The body of DeBungee, 41, was found in the McIntyre River on the morning of Oct. 19, 2015.
Within three hours of the discovery of DeBungee’s body, police had issued a news release that said the initial investigation did not indicate the case was a suspicious death, even though the body had yet to be positively identified and an autopsy had not yet been conducted.
A second news release was issued the next day, deeming the death to be “non-criminal.”
The family hired a private investigator, who found DeBungee’s debit card was used after his death and interviewed witnesses who were not part of the police investigation. Officers refused to meet with the investigator.
A complaint was filed to the Office of the Independent Police Review Director (OIPRD), which reviewed the initial Thunder Bay police investigation and released a report in 2018 outlining its deficiencies.
‘Beyond worrisome’
During the hearing, former deputy police chief Andy Hay testified the investigators should have treated the case as a possible homicide early in the investigation.
In his decision, Walton wrote he could not understand how or why Harrison concluded as quickly as he did that alcohol contributed to the death, other than a reliance on conscious or unconscious bias linked to DeBungee’s Indigenous status that he must have been intoxicated and rolled into the waterway.
Walton, a retired Ontario Provincial Police superintendent, also raised concern about that conclusion not being based on evidence and that Harrison did not take further investigative steps to determine how DeBungee ended up in the river.
“This is beyond worrisome; it is incomprehensible that an experienced investigator was satisfied with the mere assumption that a sudden death was accidental when there was absolutely no evidence to indicate how [Stacy] DeBungee actually came to be in the river,” the decision reads.
Walton also said that had Harrison treated the case as an unknown or undetermined manner of death, the investigation would have been more fulsome.
“Instead, the investigation conducted into the sudden death of [Stacy] DeBungee was far less than the bare minimum expected by any investigative standard.”
The hearing officer ultimately concluded there was insufficient evidence to find Whipple guilty of discreditable conduct due to his limited role in the investigation.
A third Thunder Bay police officer had been charged with neglect of duty, but that proceeding was terminated upon the officer’s retirement in April.
Decision comes nearly 7 years after death
A TBPS spokesperson issued a media release Tuesday evening that included a link to the decision, and said the disposition hearing has been scheduled for September, but no further comment would be made.

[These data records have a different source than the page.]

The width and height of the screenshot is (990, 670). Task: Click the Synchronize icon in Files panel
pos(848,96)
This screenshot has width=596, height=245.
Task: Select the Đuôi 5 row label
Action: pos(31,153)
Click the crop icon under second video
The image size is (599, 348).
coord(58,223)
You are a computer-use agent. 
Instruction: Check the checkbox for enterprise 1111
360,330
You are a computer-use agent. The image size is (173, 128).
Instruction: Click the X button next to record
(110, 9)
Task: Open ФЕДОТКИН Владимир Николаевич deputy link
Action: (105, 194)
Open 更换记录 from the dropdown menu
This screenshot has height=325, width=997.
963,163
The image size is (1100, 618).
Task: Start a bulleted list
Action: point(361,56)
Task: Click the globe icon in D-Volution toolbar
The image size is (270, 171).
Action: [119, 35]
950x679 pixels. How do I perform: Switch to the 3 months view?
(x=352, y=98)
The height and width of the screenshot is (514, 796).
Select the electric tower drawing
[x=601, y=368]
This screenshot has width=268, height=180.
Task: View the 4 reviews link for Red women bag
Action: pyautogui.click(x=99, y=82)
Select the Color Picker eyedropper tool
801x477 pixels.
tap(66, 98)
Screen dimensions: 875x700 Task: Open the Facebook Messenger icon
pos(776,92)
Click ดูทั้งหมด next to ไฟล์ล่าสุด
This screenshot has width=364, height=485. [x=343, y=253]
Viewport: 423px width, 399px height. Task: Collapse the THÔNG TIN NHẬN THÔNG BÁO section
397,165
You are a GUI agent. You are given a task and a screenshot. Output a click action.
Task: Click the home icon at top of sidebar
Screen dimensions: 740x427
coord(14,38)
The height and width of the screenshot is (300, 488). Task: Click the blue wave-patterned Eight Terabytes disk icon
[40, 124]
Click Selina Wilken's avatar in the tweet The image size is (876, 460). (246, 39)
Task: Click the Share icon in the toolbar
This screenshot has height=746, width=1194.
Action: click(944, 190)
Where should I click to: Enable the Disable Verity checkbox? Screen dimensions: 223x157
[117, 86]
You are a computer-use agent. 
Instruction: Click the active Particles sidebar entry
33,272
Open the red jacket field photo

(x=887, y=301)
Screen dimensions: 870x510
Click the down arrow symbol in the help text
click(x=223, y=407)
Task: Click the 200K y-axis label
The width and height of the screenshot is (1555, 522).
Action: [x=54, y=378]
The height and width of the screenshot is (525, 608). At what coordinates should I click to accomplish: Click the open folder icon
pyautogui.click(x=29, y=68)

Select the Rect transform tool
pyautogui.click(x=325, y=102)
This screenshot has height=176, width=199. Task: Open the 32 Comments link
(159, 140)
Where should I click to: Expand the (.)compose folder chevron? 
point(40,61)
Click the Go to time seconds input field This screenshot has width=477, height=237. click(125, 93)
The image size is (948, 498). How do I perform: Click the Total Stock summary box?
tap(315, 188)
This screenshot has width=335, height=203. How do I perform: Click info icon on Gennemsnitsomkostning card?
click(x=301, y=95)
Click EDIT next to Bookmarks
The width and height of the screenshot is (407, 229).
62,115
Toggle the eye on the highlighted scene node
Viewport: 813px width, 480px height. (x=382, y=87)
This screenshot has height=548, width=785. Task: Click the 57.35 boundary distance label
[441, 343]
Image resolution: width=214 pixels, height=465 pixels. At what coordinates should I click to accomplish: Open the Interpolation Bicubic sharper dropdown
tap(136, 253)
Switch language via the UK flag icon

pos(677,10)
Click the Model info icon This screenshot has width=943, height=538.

The hearings took in place in May and June, nearly seven years after DeBungee’s death, and came after years of legal wrangling. Under the Police Services Act, a notice of hearing must be filed within six months of the initial complaint, but in this case, that didn’t happen until more than two years later, after the OIPRD report was completed in 2018.
For proceedings to move forward, the Thunder Bay Police Services Board had to apply for an extension hearing. The case was bogged down in a multi-year legal dispute, which involved the CBC, over whether that hearing would be open to the public.
The case eventually made its way before the Ontario Court of Appeal, which led to an adjudicator ruling that the hearing not be closed to the public.
The extension hearing was finally held in February 2021, and it was determined the three officers would face the disciplinary hearings.